Your assignment -> Only one stretch of the data below is wanted: the lines from the one with "Click Go to" through the one with "Task: Click the 确定 button in the edit dialog", repeated exactly.

Data excerpts
☆ ☆ ☆
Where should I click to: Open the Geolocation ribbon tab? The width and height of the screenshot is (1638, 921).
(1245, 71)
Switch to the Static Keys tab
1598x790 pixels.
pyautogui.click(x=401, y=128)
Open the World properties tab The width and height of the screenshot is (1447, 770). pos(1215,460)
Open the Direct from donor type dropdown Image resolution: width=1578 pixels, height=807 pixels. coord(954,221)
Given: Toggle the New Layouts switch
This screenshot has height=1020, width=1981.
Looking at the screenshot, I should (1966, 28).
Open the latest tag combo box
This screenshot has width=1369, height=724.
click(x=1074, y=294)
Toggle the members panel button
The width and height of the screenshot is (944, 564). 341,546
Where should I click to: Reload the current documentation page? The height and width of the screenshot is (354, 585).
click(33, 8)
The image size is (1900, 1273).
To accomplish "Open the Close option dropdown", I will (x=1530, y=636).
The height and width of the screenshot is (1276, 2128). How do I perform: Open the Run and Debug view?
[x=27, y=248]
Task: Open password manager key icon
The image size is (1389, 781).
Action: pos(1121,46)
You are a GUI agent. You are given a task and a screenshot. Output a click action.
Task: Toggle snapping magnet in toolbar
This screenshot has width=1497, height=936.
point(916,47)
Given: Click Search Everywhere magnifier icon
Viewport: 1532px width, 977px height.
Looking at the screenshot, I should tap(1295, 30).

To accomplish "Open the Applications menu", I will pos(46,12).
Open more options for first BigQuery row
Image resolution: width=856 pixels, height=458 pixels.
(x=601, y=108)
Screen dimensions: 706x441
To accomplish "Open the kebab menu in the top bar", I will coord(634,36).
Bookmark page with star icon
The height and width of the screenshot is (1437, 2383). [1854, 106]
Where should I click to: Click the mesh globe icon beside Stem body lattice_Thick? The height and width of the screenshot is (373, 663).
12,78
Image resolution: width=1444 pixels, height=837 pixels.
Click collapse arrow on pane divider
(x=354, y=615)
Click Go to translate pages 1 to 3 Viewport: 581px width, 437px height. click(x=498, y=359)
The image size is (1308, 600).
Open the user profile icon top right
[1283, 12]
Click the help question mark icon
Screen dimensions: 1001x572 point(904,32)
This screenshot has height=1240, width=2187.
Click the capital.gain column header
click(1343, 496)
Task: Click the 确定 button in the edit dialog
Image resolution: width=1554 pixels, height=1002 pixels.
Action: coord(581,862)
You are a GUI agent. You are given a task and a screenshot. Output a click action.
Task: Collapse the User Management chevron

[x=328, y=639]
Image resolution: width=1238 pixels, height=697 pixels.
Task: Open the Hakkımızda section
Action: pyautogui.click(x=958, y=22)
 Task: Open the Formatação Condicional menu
☆ ☆ ☆
Solution to the exercise ->
Click Go to translate pages 1 to 3 Viewport: 581px width, 437px height. click(x=498, y=359)
The image size is (1308, 600).
Open the user profile icon top right
[1283, 12]
Click the help question mark icon
Screen dimensions: 1001x572 point(904,32)
This screenshot has height=1240, width=2187.
Click the capital.gain column header
click(1343, 496)
Task: Click the 确定 button in the edit dialog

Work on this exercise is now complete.